DOS ACTOS BASTARON PARA QUE LA PRESIDENTA CEDIERA EL PASO A LA MILITANTE. MÉXICO NECESITA QUE REGRESE LA PRIMERA
Sheinbaum no es López Obrador. O al menos no lo era. Aunque ejecutó promesas nefastas de su antecesor -como la reforma judicial-, había mostrado más prudencia que él.
En su primer año impulsó acciones contra políticos vinculados al crimen, como el Operativo Enjambre, que llevó tras las rejas incluso a funcionarios de su propio partido. Frente a Trump tejió la relación con pragmatismo y construyó acuerdos en medio de una agenda comercial compleja; no cayó en provocaciones y le dio su lugar a México. Con el sector privado, abrió más la interlocución que en los seis años anteriores, y hacia su partido mantuvo relativa mesura. Reafirmó que nunca rompería con AMLO, pero sí tomó distancia de algunas de sus prácticas más costosas.
Dos actos bastaron para romper ese equilibrio.
El primero fue el discurso por el segundo aniversario de su triunfo electoral. La serenidad cedió a la estridencia: la militante equiparó soberanía con protección a políticos sospechosos de actividades ilícitas y acusó a Estados Unidos de intervenir con intereses oscuros en la política nacional. Como en los tiempos de las guerras ideológicas, denunció una conspiración de las ultraderechas globales -incrustadas también en México- para impedir la consolidación del régimen que busca instalarse en el país. Si ese régimen consiste en proteger delincuentes, los mexicanos debemos pensarlo dos veces antes de concederle la razón.
El segundo, y quizá más lamentable, fue la epístola funesta de López Obrador. Bajo el pretexto de dirigirse a Trump para llamarlo a razón y recordar la buena relación que existía entre ambos como presidentes, aprovecha para dar línea y estrechar el margen de la presidenta. Más allá de la memoria selectiva, su “por el bien de todos, que regrese el otro Trump” revela un trasfondo más grave: la convicción de que el único líder del movimiento es él. El mensaje combinado es claro: recordar a sus seguidores dónde y cómo se ejerce el liderazgo y fijarle a Sheinbaum una función: proteger a toda costa al partido-gobierno, por encima del interés del país. Hoy serán unos gobernadores señalados; mañana, un círculo más amplio que podría llegar hasta La Chingada.

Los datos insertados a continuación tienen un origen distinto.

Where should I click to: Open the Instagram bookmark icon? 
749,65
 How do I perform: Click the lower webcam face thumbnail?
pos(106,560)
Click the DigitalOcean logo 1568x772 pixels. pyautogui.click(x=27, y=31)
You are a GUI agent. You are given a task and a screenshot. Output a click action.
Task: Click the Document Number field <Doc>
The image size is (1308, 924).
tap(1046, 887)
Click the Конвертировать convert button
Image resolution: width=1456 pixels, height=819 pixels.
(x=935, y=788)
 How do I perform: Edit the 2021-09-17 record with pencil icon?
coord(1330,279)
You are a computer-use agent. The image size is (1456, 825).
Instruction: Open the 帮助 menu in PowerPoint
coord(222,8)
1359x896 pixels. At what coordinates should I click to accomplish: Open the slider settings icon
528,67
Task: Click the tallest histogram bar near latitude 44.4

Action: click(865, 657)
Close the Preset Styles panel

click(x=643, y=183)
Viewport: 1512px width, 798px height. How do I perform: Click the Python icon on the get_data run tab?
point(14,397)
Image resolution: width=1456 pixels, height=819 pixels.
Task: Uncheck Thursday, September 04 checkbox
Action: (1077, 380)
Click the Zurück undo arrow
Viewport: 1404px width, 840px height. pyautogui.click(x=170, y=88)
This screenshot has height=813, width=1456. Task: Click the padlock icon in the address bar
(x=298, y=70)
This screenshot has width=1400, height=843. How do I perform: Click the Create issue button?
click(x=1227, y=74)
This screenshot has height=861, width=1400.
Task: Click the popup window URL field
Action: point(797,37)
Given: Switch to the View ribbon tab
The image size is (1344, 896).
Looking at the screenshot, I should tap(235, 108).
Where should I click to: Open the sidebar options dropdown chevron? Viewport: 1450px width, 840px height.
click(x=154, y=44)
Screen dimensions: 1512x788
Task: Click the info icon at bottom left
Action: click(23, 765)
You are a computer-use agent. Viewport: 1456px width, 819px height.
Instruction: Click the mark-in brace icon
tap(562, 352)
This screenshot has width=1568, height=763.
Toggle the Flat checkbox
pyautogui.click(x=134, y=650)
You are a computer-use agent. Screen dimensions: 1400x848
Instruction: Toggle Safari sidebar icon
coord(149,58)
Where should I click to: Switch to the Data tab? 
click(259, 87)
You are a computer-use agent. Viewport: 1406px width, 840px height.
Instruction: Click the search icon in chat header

Ni la estridencia chauvinista contra nuestros socios comerciales ni la expresidente que sueña con un nuevo maximato le convienen a México. El país necesita prudencia, pragmatismo y sensibilidad para atender sus problemas, empezando por acabar con la colusión del poder público con el poder criminal. A ese camino debe volver la presidenta.
Por el bien de todos, que regrese la otra Sheinbaum.